Um milhão de novas infecções acontecem todos os dias de quatro importantes doenças sexualmente transmissíveis (DSTs) que, embora curáveis, são de difícil detecção por não apresentarem sintomas iniciais. Um estudo divulgado na semana passada pela Organização Mundial da Saúde (OMS) alerta que casos de sífilis, clamídia, gonorreia e tricomoníase não estão caindo de forma suficiente, fazendo dessas quatro condições uma epidemia perigosa e silenciosa, nas palavras da principal autora do estudo, a epidemiologista da OMS Melaine Taylor.

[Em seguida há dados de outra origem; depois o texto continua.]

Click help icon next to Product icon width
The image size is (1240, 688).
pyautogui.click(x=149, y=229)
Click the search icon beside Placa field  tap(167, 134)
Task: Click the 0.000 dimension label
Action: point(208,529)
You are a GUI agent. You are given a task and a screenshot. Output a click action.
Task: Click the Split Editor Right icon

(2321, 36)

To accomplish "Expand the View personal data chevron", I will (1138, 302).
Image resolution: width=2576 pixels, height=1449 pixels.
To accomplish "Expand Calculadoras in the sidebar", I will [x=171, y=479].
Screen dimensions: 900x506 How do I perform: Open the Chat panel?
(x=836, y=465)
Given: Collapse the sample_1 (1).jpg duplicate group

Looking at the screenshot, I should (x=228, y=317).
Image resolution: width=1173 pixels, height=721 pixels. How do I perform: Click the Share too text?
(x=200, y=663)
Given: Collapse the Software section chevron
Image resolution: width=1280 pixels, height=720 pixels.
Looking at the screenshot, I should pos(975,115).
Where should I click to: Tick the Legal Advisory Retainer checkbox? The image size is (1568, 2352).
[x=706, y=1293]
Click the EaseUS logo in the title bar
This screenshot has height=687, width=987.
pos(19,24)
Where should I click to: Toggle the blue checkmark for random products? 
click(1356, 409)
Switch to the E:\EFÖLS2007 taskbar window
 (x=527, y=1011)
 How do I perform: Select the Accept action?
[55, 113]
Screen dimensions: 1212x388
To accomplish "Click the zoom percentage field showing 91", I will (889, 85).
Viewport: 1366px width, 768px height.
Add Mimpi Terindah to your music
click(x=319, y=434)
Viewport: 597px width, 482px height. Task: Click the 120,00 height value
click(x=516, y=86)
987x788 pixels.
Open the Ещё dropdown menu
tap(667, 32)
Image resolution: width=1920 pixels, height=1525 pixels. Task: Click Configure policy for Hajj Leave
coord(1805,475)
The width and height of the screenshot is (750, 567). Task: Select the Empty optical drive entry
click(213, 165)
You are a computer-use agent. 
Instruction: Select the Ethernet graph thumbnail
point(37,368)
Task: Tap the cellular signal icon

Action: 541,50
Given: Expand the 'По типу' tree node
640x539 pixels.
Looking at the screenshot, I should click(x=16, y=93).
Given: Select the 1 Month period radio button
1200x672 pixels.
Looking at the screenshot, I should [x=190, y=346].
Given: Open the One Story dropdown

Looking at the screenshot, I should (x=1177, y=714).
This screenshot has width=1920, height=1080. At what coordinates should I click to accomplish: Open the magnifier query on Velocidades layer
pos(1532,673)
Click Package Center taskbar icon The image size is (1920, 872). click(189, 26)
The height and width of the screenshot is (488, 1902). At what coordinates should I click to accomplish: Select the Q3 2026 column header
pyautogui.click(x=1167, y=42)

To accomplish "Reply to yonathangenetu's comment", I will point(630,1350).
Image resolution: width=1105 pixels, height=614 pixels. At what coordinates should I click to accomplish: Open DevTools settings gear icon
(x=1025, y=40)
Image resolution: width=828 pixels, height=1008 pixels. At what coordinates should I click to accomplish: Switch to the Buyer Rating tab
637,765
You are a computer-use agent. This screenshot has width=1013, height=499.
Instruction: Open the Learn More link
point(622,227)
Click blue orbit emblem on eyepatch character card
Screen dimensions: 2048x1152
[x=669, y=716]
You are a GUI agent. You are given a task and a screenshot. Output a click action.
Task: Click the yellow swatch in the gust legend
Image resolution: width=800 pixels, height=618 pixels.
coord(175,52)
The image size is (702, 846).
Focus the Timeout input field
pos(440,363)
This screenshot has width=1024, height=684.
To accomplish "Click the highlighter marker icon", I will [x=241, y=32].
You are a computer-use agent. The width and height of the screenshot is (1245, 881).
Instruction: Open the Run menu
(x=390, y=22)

“Além de serem doenças assintomáticas, essas DSTs estão associadas a estigmas, à vergonha”, lamenta. “Como são infecções que ocorrem sem sintomas, as pessoas não percebem que estão infectadas. Então, não se testam, não se tratam, e o risco de transmissão é imenso não só para o parceiro, mas entre mães e filhos”, disse Taylor, em uma coletiva de imprensa por telefone.
Caso detectadas, são doenças curáveis. Porém, se ignoradas, podem trazer complicações graves, especialmente para os filhos. Gestantes que não sabem que estão infectadas pelo vírus da sífilis, por exemplo, estão sujeitas a aborto, e a criança pode nascer morta, com baixo peso, surdez e dificuldade de aprendizado. Em 2016, a sífilis causou, sozinha, 200 mil partos prematuros e neomortes, fazendo dela uma das principais causas de óbito de bebês globalmente.
Por ano, as quatro doenças que entraram no boletim da OMS são responsáveis por 376 milhões de novas infecções em indivíduos de 15 a 49 anos, sendo que algumas delas ocorrem concomitantemente em uma mesma pessoa. Os dados são mundiais e foram levantados em 130 pesquisas ao redor do globo. Em 2016, houve 127 milhões de novos casos de clamídia, 87 milhões de gonorreia, 6,3 milhões de sífilis e 156 milhões de tricomoníase. São números muito semelhantes aos do levantamento anterior, publicado em 2012. “Não ocorreu nenhum declínio substancial, essas DSTs continuam sendo um alto fardo global. Esses dados indicam que as pessoas estão assumindo riscos com sua saúde, sexualidade e seus parceiros”, observa Melaine Taylor.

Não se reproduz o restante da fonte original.